This takes in the constrcutor the actual xgBoost model that you want to train. We took the xgBoost configuration from [their example code](https://github.com/dmlc/xgboost/blob/master/demo/rank/rank.py).

Call the `fit()` method on the full pipeline with the training and validation topics.

The same pipeline can also be used with [LightGBM](https://github.com/microsoft/LightGBM).

Evaluate the results with the Experiment function by using the test topics.

In [12]:
import xgboost as xgb
params = {'objective': 'rank:ndcg',
          'learning_rate': 0.1,
          'gamma': 1.0, 'min_child_weight': 0.1,
          'max_depth': 6,
          'random_state': 42
         }

BaseLTR_LM = fbr >> pt.ltr.apply_learned_model(xgb.sklearn.XGBRanker(**params), form='ltr')

## Dataset content:
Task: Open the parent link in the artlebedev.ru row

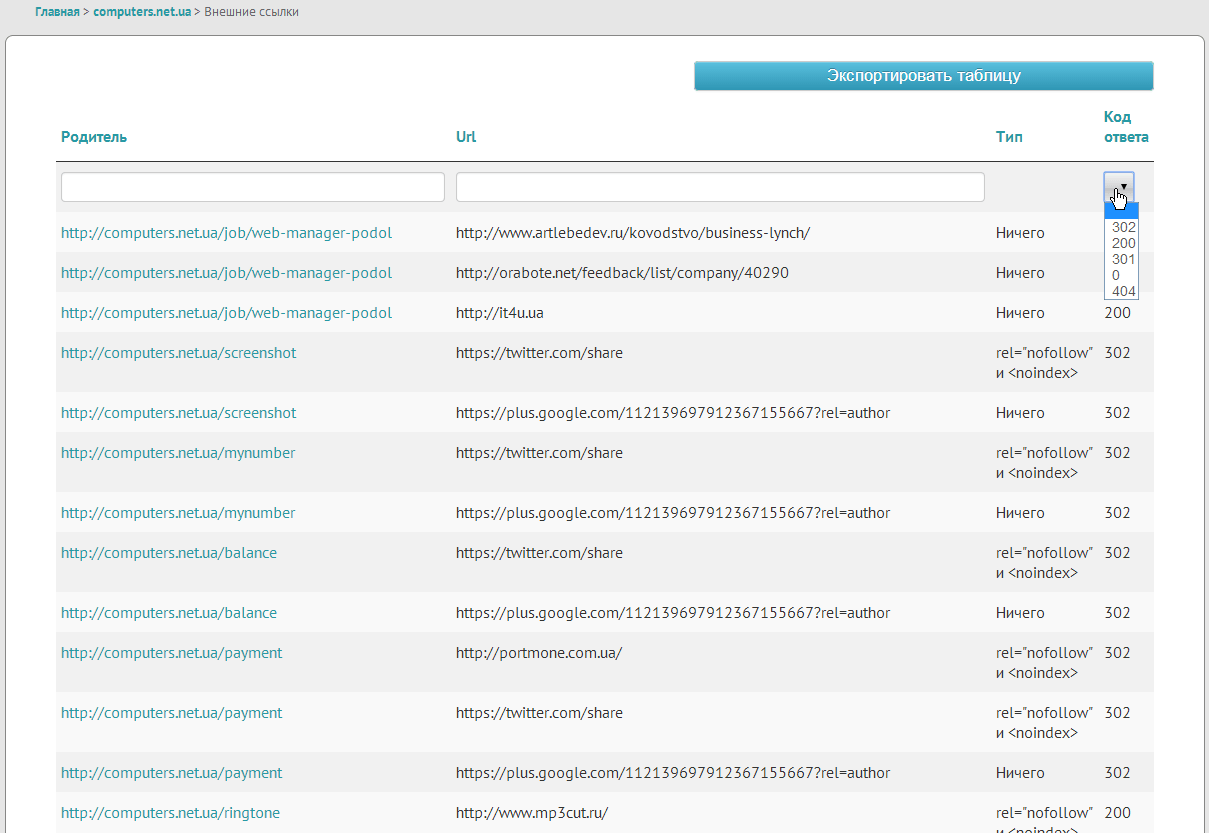Action: (x=226, y=233)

## What you need to do:
**A.** Answer from the learning-to-rank text, one line per question:
(i) Which topics are passed to the `fit()` method on the full pipeline?
(ii) What other library can the same pipeline also be used with?
(iii) What value does `max_depth` take in the parameters?
**B.** Continue the learning-to-rank text, starting after its last line.

## Results:
**A.**
(i) The training and validation topics.
(ii) LightGBM.
(iii) 6.

**B.**
BaseLTR_LM.fit(train_topics, qrels, valid_topics, qrels)

And evaluate the results.

In [13]:
allresultsLM = pt.Experiment([PL2, BaseLTR_LM],
                                test_topics,
                                qrels, ["map"],
                                names=["PL2 Baseline", "LambdaMART"])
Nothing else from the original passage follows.